Zachary Klaassen: We don't know.

Stephen Freedland: If they bounce back right away and almost got almost no time off treatment, that's certainly not someone that I would want to do a second treatment suspension.

Zachary Klaassen: Right.

Stephen Freedland: But they had a long time, perhaps you could think about it. I don't know. It's intriguing.

Zachary Klaassen: No, absolutely. There's so much to unpack from EMBARK, and this is another. And actually, we talk about actionable data coming home from AUA, I actually had this conversation with the patient in the clinic based off of your data, because these are questions that people are asking and they're trying to weigh the risks and benefits of whether they go in mono versus combo.

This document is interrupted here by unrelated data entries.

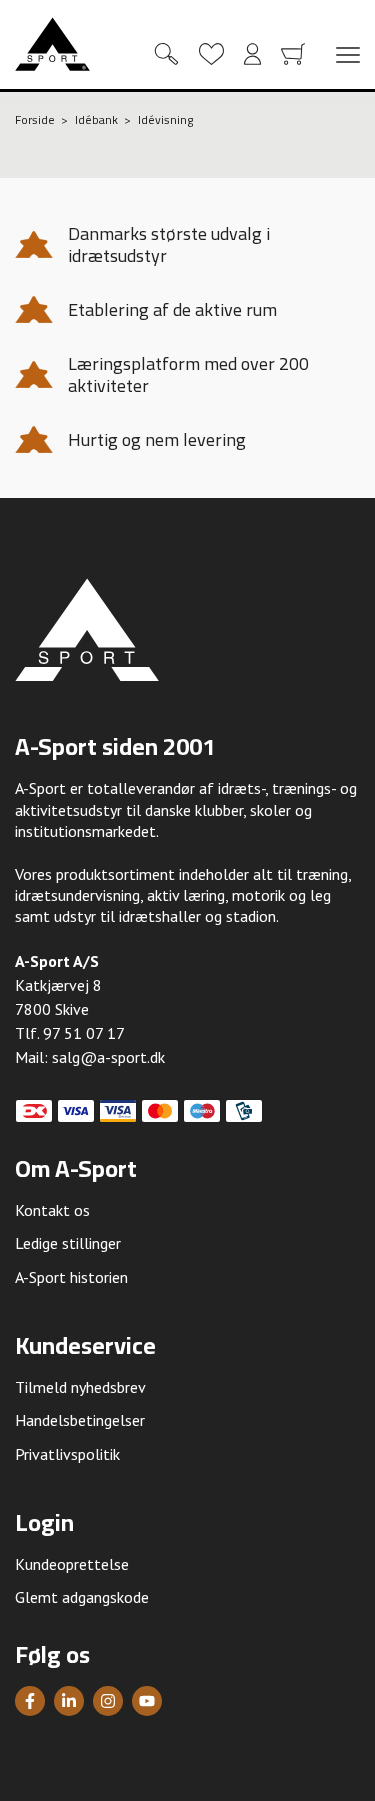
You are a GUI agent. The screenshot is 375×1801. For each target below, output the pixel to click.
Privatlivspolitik (67, 1454)
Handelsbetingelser (80, 1420)
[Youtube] (147, 1701)
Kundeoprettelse (72, 1564)
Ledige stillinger (68, 1243)
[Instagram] (108, 1701)
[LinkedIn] (69, 1701)
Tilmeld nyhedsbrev (80, 1387)
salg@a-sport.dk (108, 1057)
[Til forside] (52, 44)
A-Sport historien (71, 1277)
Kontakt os (52, 1210)
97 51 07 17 (84, 1033)
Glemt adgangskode (82, 1597)
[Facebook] (30, 1701)
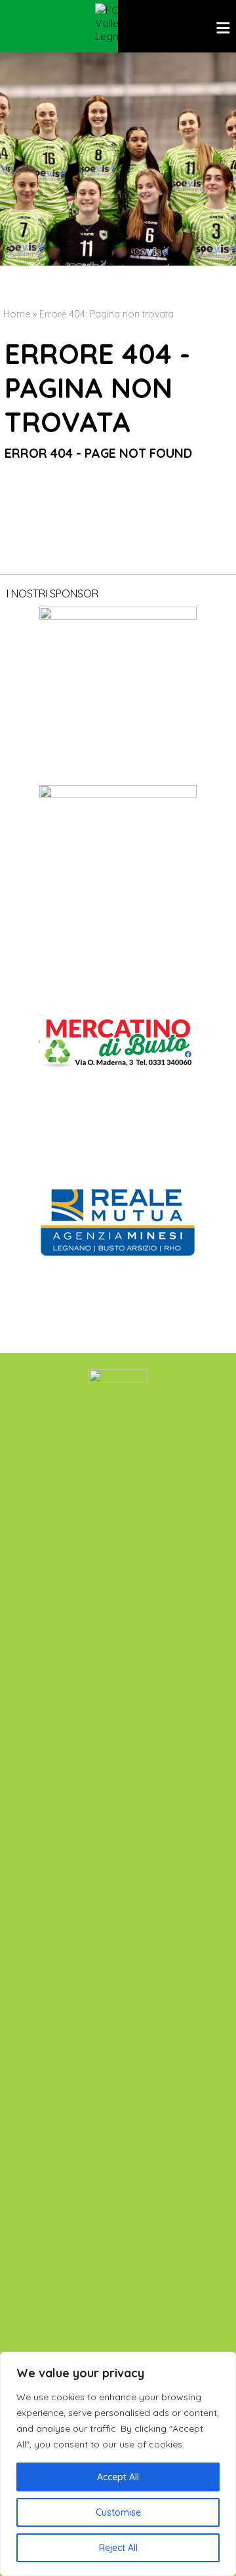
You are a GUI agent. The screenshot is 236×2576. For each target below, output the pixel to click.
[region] (118, 2464)
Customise (118, 2512)
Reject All (118, 2548)
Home (16, 314)
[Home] (118, 23)
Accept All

So always a good discussion. Any take-home messages, any final thoughts, Steve?

Stephen Freedland: Yeah I mean, I think the concern we have seen with older patients, hey, look, six months of hormones and they're never going to recover, they're going to be castrated for life, we're not seeing that. I mean, a handful of patients limited.

So I think we can get confidence the vast majority of these patients are going to recover at least some testosterone, if not fully. And so I think that should not be a concern for these patients by and large.

Zachary Klaassen: Yeah, absolutely well said. Steve, always enjoy chatting with you about prostate cancer. Thanks for your time on UroToday.

Stephen Freedland: Thanks for having me.